Again, I took my pregnancy one day at a time. This time I was told to do a cervical stitch to help me carry my baby full term and I had an amazing, healthy pregnancy. On 2 February 2023, I gave birth to a beautiful baby girl. We named her Daniella Esther Moonsamy.

I hope that my story touches someone. Sometimes we wonder why certain things happen to us, not really realizing how many women go through the same thing. God wants us to turn to him with all our hearts. Having faith the size of a mustard seed really can move mountains. I always asked God to use me, but I didn’t realize the pain I would face and that what the enemy meant for evil, God would turn into something good.

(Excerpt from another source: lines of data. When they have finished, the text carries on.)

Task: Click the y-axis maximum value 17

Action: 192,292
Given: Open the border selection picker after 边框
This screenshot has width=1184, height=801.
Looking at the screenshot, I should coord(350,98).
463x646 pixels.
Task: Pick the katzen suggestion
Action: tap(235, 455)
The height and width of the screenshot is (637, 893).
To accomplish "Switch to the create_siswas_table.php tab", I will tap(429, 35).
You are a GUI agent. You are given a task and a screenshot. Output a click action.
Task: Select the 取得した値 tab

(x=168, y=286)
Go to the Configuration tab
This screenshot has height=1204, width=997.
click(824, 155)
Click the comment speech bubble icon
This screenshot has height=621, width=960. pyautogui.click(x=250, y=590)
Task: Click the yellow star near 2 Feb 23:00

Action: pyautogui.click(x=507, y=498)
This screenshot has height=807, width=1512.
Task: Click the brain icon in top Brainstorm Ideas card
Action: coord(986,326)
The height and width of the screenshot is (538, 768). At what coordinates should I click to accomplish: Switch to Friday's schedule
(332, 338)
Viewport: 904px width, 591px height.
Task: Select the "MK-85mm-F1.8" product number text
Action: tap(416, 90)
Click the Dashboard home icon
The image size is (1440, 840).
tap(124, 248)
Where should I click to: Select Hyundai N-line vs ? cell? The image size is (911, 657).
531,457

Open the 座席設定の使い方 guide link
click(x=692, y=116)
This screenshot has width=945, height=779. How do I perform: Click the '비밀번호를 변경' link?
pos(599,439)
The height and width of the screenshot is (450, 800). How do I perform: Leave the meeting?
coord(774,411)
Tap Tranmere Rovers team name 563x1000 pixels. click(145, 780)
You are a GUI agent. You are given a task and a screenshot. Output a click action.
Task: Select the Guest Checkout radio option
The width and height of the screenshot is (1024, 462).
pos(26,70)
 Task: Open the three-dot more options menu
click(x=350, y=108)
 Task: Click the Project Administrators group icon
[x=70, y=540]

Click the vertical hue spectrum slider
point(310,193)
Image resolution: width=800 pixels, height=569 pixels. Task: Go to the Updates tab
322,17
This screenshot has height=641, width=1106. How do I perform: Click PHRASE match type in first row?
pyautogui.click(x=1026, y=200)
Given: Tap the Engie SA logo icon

Everywhere I go, I always meet women who have gone through miscarriages. Not everyone knows how to deal with it. It breaks my heart when I hear people lost their babies, and it’s something you won't understand unless you go through it yourself. No matter how many years may pass, those little lives we carry and give birth to will always be a part of us.

The God I serve turned my nightmare into a beautiful blessing I may have lost two babies, but he blessed me with another two. And I can’t imagine my life without them. God blessed me with 2 babies in heaven and 2 babies on earth. If it hadn’t been for losing those babies, my two rainbow babies would not be here today.

My situation broke me, but God made me strong. Now I can stand up and encourage other women. Never give up. If he said it, he will do it. It wasn’t until He died on that cross that he said “It is done.” Never give up. God died on the cross for our sins, and by his stripes, we are healed.

Doctors may say things that can bring your faith down and they can make it seem like your life is over, but God never fails his children. God never lets our tears go in vain. He wants us to draw close to him and to trust in him. Faith will take you a long way because God’s timing is not our timing.

About a year and a half after giving birth to my daughter, I had a little issue where my inside got ripped apart and my nerves and muscles stopped functioning in my rectum. I had a colostomy bag put on and I still remember a nurse saying to me, “Sis, you stink.” I wasn’t mobile and she pulled me out of the bed by force and told me I needed to start walking. She looked at me with disgust and told me my life would never be normal.

I cried my heart out that day and I almost went into depression, I told my partner to leave me; I felt like dying. But the only thing that kept me going was God. I’m alive and my kids are healthy and well. How can I leave my babies without a mom? Despite what my body was going through, I’d do anything for my children.

My situation went on for more than a year. I did my best to keep clean: I dressed well and I never smelled. No one even knew about my bag. I trust God. I know all is well. I believe my trials and pain are there to inspire others. If I know one thing, it’s that God made me a strong woman. These days I pray for that nurse, and I hope to one day tell her that I made it.